While influenza can strike people of any age, it is the elderly who experience the greatest health burden from the illness. Those over 65 are more likely to be hospitalized, or die, as a result of the flu.
The immune system of those over 65 is often less robust than their younger counterparts, and they may be dealing with underlying chronic conditions such as heart disease, COPD, and diabetes that further increase their risks.
Complicating matters, the influenza vaccine may be less effective in the elderly as well (see Study: Flu Vaccines And The Elderly, Flu Shots For The Elderly May Have Limited Benefits).
Earlier this year NFID convened a panel of experts to address the issues of influenza and the elderly that included such familiar names in public health as Arnold Monto, MD; Kristin Nichol, MD, MPH; H. Keipp Talbot, MD, MPH; and William Schaffner, MD.
From that panel a 5-page brief has emerged, called: Understanding the Challenges and Opportunities in Protecting Older Adults from Influenza.
Although the elderly generally see less protection from the flu vaccine, older individuals may still mount a robust immune response. In populations 65 and older, the brief points out that:
- Hospitalization rates for influenza and pneumonia are lower in community-dwelling adults who received the seasonal influenza vaccine.
- Immunization is associated with reduced hospitalization of older patients for cardiac, respiratory, and cerebrovascular diseases.
While the goal of vaccinating the younger population is to prevent infection, the authors point out that:
. . . the goal in older adults is to prevent severe illness, including exacerbation of underlying conditions, hospitalization, and mortality.
In other words, even if the vaccine doesn’t always prevent infection in the elderly, studies suggest that the vaccine may blunt the seriousness of the illness in those over 65.
The authors also point out that new vaccine technologies are being tested including the new high-dose influenza vaccine (see MMWR On High Dose Flu Vaccine For Seniors, Vaccines: Sometimes You Just Need A Bigger Hammer), Intradermally administered flu vaccines, and in Europe, the inclusion of adjuvants.
The authors write:
Health care providers should stay alert for the introduction of these new vaccines, learn their benefits for specific populations, and consider all options when planning ahead for the influenza season.
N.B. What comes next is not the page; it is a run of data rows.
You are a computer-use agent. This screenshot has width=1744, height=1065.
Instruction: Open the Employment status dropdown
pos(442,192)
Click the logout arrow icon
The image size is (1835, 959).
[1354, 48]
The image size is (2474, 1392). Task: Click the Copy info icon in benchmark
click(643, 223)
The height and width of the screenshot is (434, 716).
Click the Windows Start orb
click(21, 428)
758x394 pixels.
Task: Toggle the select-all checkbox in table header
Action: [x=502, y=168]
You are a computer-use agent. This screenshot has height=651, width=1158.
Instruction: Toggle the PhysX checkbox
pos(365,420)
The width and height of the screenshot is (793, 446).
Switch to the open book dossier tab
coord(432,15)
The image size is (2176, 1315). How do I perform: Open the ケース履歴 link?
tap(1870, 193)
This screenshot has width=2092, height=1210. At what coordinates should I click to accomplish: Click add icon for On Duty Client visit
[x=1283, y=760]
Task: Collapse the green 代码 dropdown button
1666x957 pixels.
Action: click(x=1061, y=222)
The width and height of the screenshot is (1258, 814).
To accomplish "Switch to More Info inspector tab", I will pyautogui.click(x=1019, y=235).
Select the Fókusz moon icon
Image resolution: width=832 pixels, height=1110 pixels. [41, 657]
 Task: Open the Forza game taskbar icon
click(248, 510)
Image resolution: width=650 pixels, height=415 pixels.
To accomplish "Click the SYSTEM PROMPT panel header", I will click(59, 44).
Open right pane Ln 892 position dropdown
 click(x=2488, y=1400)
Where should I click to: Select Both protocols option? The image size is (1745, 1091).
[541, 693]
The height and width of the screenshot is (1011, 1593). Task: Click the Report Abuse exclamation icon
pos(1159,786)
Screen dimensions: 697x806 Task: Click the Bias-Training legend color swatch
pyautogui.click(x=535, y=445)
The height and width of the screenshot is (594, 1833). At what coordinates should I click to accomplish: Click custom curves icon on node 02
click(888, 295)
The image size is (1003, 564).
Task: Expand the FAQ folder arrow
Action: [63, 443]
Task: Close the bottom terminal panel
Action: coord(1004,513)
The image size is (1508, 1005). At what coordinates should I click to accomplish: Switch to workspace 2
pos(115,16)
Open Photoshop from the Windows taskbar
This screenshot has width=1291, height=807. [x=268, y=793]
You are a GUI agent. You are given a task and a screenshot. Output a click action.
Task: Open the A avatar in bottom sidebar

In settings with large numbers of frail elderly, such as nursing homes, familiarity with the different options for preventing and managing influenza is especially important.
In addition to embracing universal vaccination for everyone over the age of 6 months and keeping up with the latest technology, the authors urge that health care providers:
Demonstrate a Personal Commitment to Influenza Vaccination
Health care providers can set a good example—and protect themselves and their patients— by receiving the influenza vaccine every year and by encouraging their colleagues and all members of their staff to do so too. Until the health care community as a whole attains a near universal influenza vaccination rate, there is room for much progress to be made in this area.
Although this brief is very brief, it is well footnoted for those who would like to follow up on the statements within.
The bottom line is pretty simple. Quoting again from the brief:
The public must become aware that influenza is far more serious than the common cold, especially for older people, and that the vaccine is both safe and beneficial.
This brief, along with the other offerings on the NFID site, are well worth taking the time to peruse.